Le président du Parlement iranien, Mohammad Baqer Qalibaf, affirme que les États-Unis et le régime israélien ne comprennent que le « langage de la force ». Qalibaf l’a réitéré dans un contexte où Washington maintient son blocus naval contre l'Iran tout en donnant son feu vert à l'agression israélienne contre le Liban.
Dans un message publié dimanche sur son compte X, Qalibaf a lancé un avertissement sans équivoque aux États-Unis et à Israël, déclarant que leurs bases militaires et leurs intérêts dans la région sont devenus des cibles légitimes après le bombardement par le régime israélien de la banlieue sud de Beyrouth.
Il a déclaré que les États-Unis n'ont pas respecté l'accord de cessez-le-feu d'avril avec l'Iran et ne sont pas sincères dans leur soi-disant volonté de dialoguer. « Ils ne sont attachés ni au cessez-le-feu ni au dialogue », a écrit Qalibaf.
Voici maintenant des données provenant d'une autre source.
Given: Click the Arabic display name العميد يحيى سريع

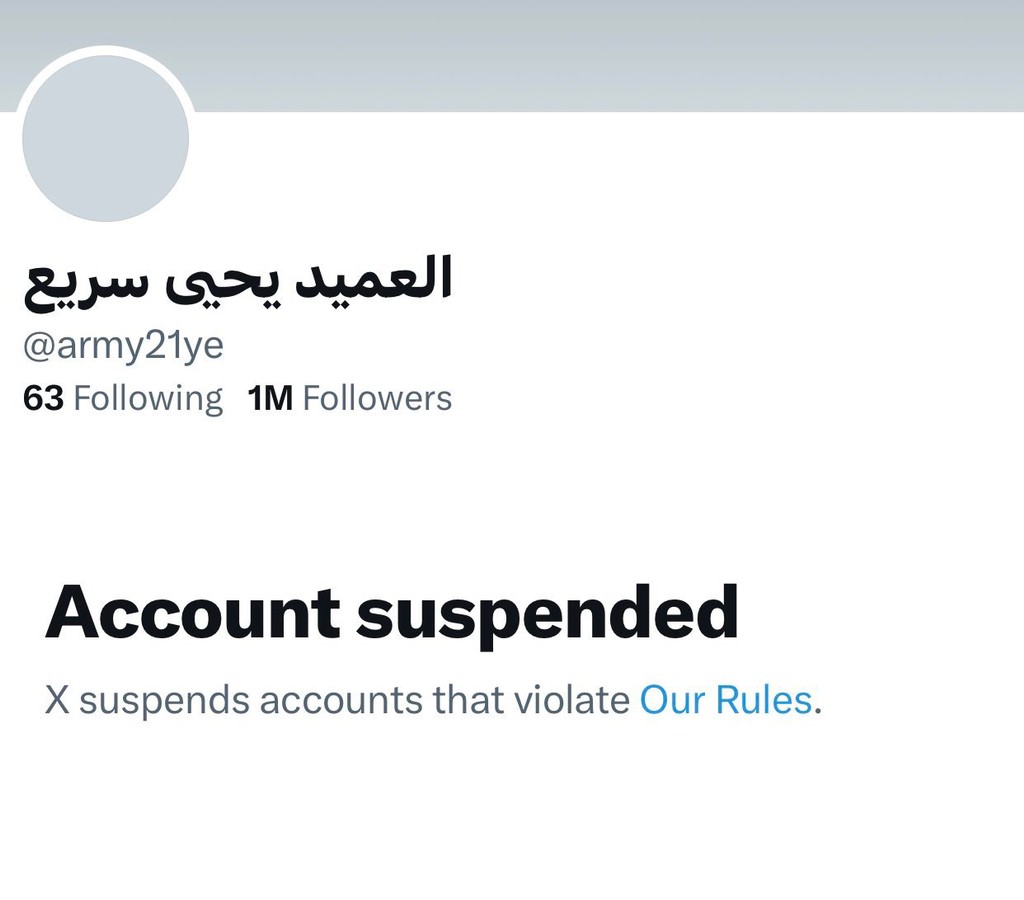Looking at the screenshot, I should [x=238, y=281].

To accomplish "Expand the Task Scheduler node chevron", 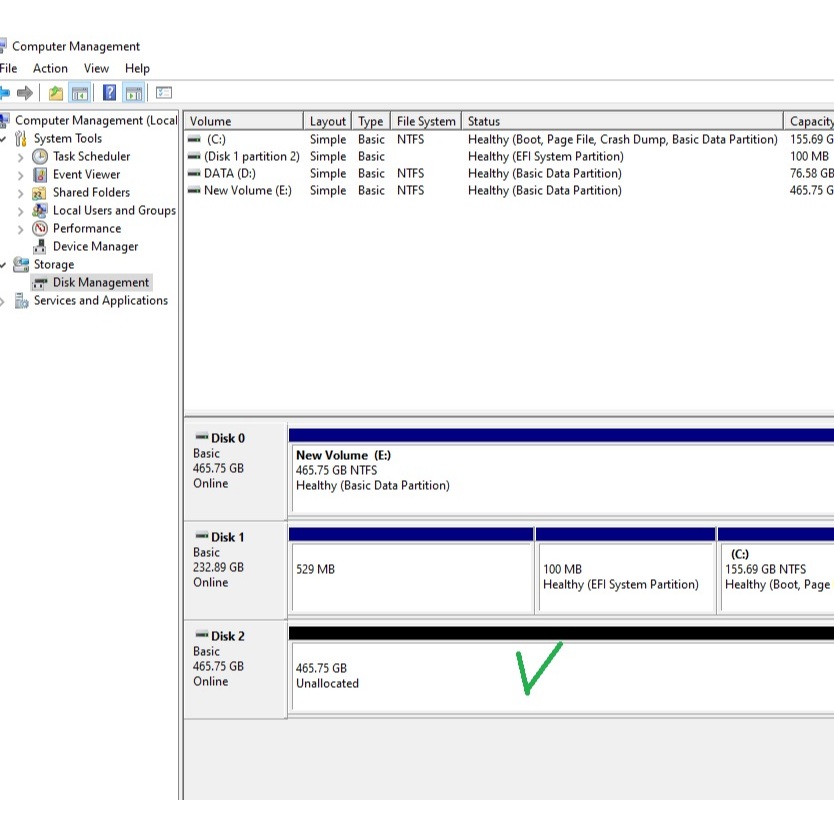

En imposant un blocus naval et en violant les accords relatifs au Liban, a-t-il souligné, ils ont clairement démontré que le seul langage qu'ils comprennent est celui de la force.
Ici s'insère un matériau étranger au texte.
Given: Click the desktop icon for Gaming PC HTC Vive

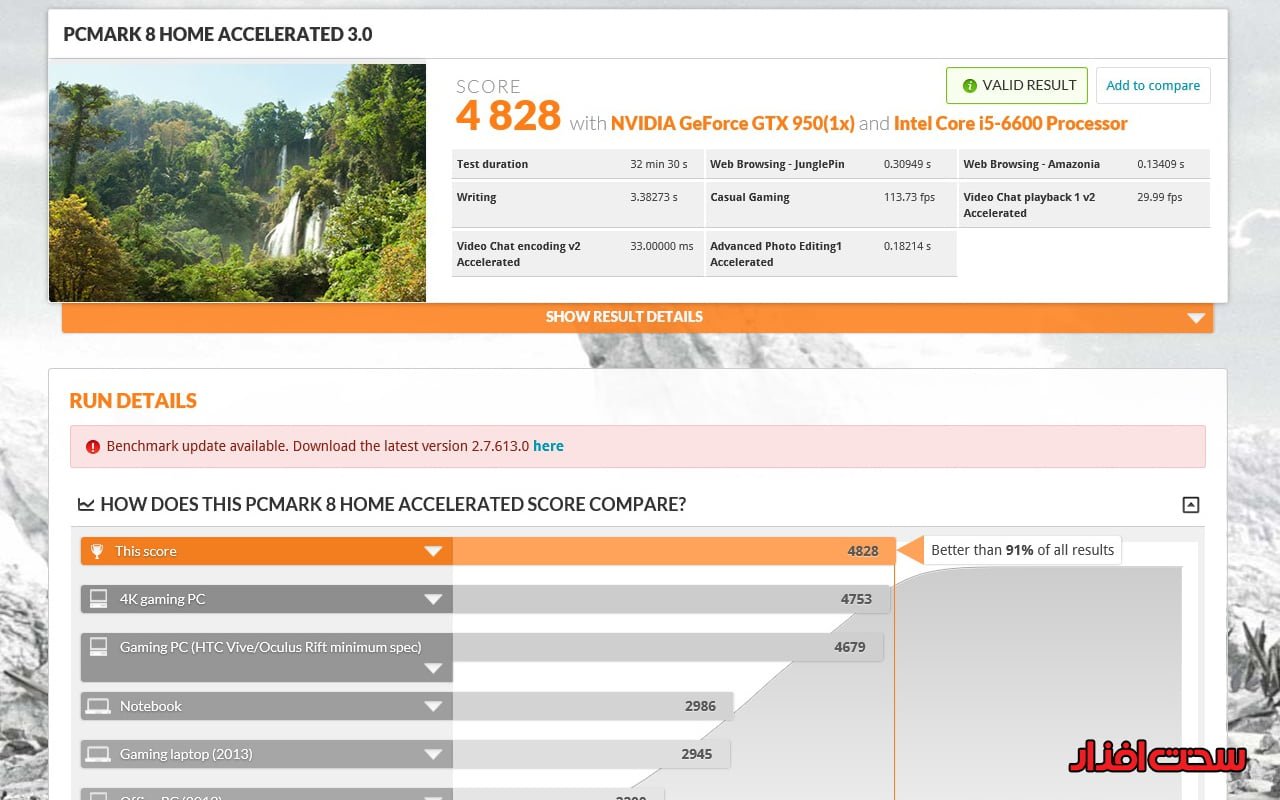Looking at the screenshot, I should (98, 647).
« Le blocus naval imposé à l'Iran et le feu vert donné aujourd'hui par les États-Unis au régime sioniste font des bases et des installations américaines et du régime dans la région des “cibles légitimes” », a-t-il déclaré.
Le principal négociateur iranien dans les pourparlers avec les États-Unis a ajouté : « Nos forces armées sont prêtes à intervenir, comme toujours. »
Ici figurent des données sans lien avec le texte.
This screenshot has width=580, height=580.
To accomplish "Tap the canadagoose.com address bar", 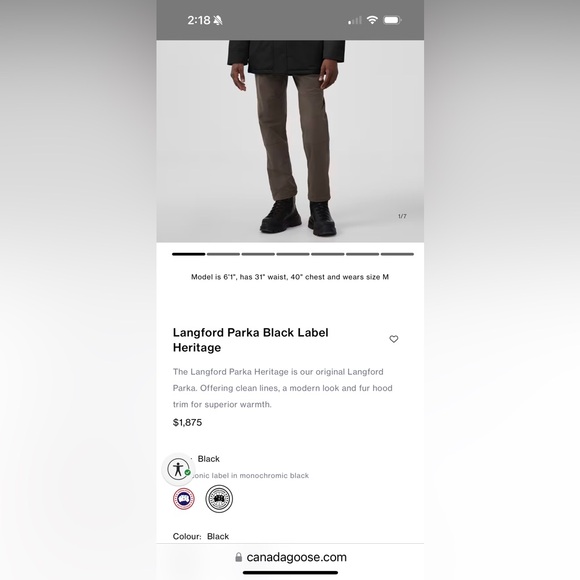I will pos(290,557).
Les remqrques de Qalibaf intervient après qu'au moins deux personnes ont été tuées et onze blessées lors d'une nouvelle frappe aérienne israélienne contre un quartier civil densément peuplé de la banlieue sud de Beyrouth, la capitale libanaise, dimanche.
Selon les informations disponibles, plusieurs explosions ont secoué Dahiyeh, au sud de Beyrouth, où se trouve le quartier général du Hezbollah, mouvement de résistance libanais.
L'attaque aurait ciblé un bâtiment du quartier d'Al-Mreijeh avec trois missiles.